*Passage provided:*
Supreme Court of the State of New York, Onondaga County
Feb 2, 2007
2007 N.Y. Slip Op. 52572 (N.Y. Sup. Ct. 2007)

Opinion

06-1574.

Decided February 2, 2007.

PHILLIPS LYTLE LLP, By: Steven E. Laprade, Esq. Richard J. Evans, Jr., Esq., Attorneys for Plaintiff, NY.

MELVIN MELVIN, PLLC, By: Kenneth J. Bobrycki, Esq., Attorneys for Defendants Collamer Road LLC; Collamer Management, LLC; Sportscenter 481, LLC and Paul J. Curtin, Jr., NY.

D. Christian Fischer, Esq., Attorney for Defendants Hardy 481 Group, LLC and David J. Hardy, NY.


In this action commenced by Plaintiff on March 9, 2006, to foreclose a mortgage related to property located at 6841 Collamer Road, Town of DeWitt ("Sportcenter 481"), based on Defendants' alleged default in the payment of mortgage installments from September 22, 2005, to the present, Plaintiff, by Notice of Motion dated September 11, 2006, seeks an Order pursuant to CPLR § 3212 granting summary judgment in favor of Plaintiff and to strike the Answer and Counterclaim and limit the appearances of Defendants. Plaintiff also seeks an Order directing that this action be referred to a Referee to compute the amount due Plaintiff.Sportcenter 481 consists of a 75,000 sq. ft. building located at the intersection of Interstate 481 and Collamer Road, Town of DeWitt, and is mainly used as an indoor sports facility for thousands of young adults and children.

*Dataset excerpt:*
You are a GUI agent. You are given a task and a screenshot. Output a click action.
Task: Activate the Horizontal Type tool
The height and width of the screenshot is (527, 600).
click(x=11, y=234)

*Work instructions:* Transcribe verbatim the stretch of the court opinion above from "Supreme Court of" through "February 2, 2007.".

*Correct answer:*
Supreme Court of the State of New York, Onondaga County
Feb 2, 2007
2007 N.Y. Slip Op. 52572 (N.Y. Sup. Ct. 2007)

Opinion

06-1574.

Decided February 2, 2007.